The benzodiazepines produce a spectrum of effects, depending upon the dose.
They range from tranquility and drowsiness to sedation, and ultimately,
unconsciousness. Anterograde amnesia is associated with benzodiazepines.
The most significant side effect of any of the benzodiazepines is severe
respiratory depression, particularly when used in combination with other
CNS depressants. Benzodiazepines cause minimal cardiac depression when
used alone. However, when combined with other anesthetic agents, including
narcotics, which by themselves are cardio stable drugs, cardiovascular
depression may occur. A sedating dose of diazepam is 0.05-0.1 mg per kilo
IV (see Hospital Conscious Sedation Policy).
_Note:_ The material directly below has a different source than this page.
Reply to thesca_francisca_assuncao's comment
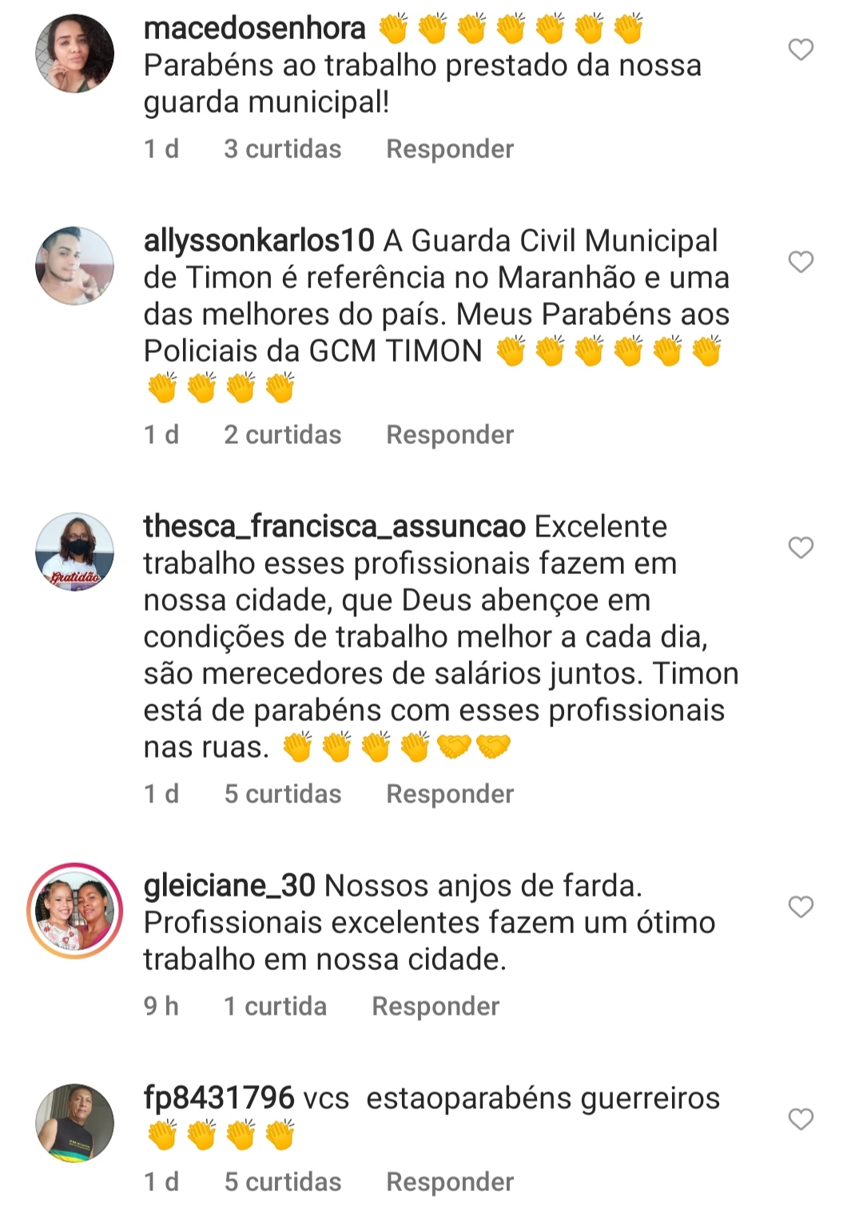Image resolution: width=863 pixels, height=1215 pixels. click(x=450, y=794)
For midazolam, an initial
dose of 0.01 mg per kilogram IV may be used. Lorazepam has a much longer
clinical duration and is most useful as a premedication, given IM at a
dose of .05 mg per kilo. These agents should be administered slowly due
to the widely varied response from patient to patient. The dose should
be lowered in the elderly or debilitated patient. The patient must be
monitored by qualified personnel after administration of these agents.
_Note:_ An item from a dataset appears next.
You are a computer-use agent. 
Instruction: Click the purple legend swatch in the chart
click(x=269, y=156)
Flumazenil (Romazicon), a benzodiazepine antagonist, can reverse the effects
of the agents above. It should be used cautiously because it can precipitate
acute withdrawal in patients who are chronically dependent on benzodiazepines.
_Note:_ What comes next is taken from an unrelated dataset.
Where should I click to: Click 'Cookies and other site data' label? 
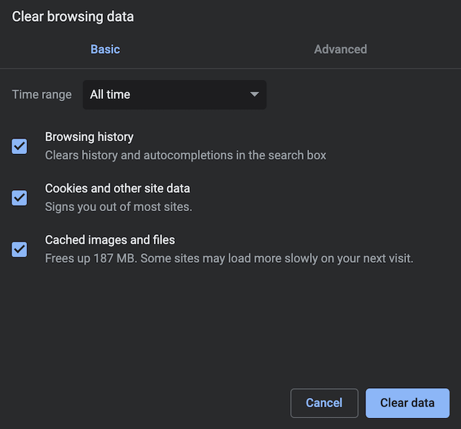[x=117, y=189]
When given IV, the dose is 0.2 mg repeated at 1-minute intervals to a
maximum of 1 mg (see Hospital Conscious Sedation Policy). The onset of
action is usually within 2 minutes. While flumazenil reliably antagonizes
the sedative effects of benzodiazepines, its antagonism of respiratory
depression is not as reliable and should not be depended upon. Respiratory
depression should be initially treated with supplemental oxygen, and if
needed, positive pressure ventilation by a bag/valve/mask system. Furthermore,
the duration of action of the benzodiazepine used may exceed that of flumazenil.
Continued monitoring is essential even after flumazenil use.
Narcotics, which are routinely used for sedation and analgesia, act at
a variety of different receptor sites. The use of narcotics serves to
produce analgesia. In combination with the benzodiazepine, this provides
sedation, anxiolysis and analgesia, which is the goal. In addition, a
local anesthetic injection or topical anesthetic may also be used to provide
anesthesia for a specific indication or site.
The narcotics can be divided into several classes. They include naturally
occurring opioids, semisynthetic opioids and synthetic opioids. The potency
and duration of action among these different classes vary considerably.
For analgesia, a mu receptor agonist is ideal. It acts centrally in pain
suppressing areas of the brain and spinal cord. While narcotics may render
a patient apneic and completely unresponsive to noxious stimulation, the
patient may retain enough residual awareness to later recall the procedural
events. For this reason, a narcotic is often given in combination with
a benzodiazepine, which produces more reliable amnesia.
Widely used mu agonists include morphine sulphate, methadone, meperidine
(Demerol), and fentanyl. Agonist-antagonist opioids are also used. They
have different actions at different receptor sites, resulting in diverse
pharmacologic effects. They may also precipitate withdrawal in narcotic
addicted patients. Agents in this class include butorphanol (Stadol) and
The most common narcotic antagonist utilized is naloxone. Naloxone is a
pure antagonist of all opioid effects and is used primarily to antagonize
respiratory depression and acute opioid overdose. The duration of action
of naloxone is about 20-30 minutes. It is important to recognize that
the opioid-analgesia is antagonized like the respiratory depression. This
antagonism can precipitate acute withdrawal in opioid-addicted patients.
Rare, but potentially fatal, reactions to naloxone include pulmonary edema,
seizures, hypertension, arrhythmias, and cardiovascular collapse. Careful
titration (see Hospital Conscious Sedation Policy) and close monitoring
are essential. Naloxone is administered in a dose of 2 to 5 micrograms
per kilogram IV every 2 to 3 minutes up to a total of 10 micrograms per
kilogram, or ¼ amp IV every 2 to 3 minutes up to 1 amp.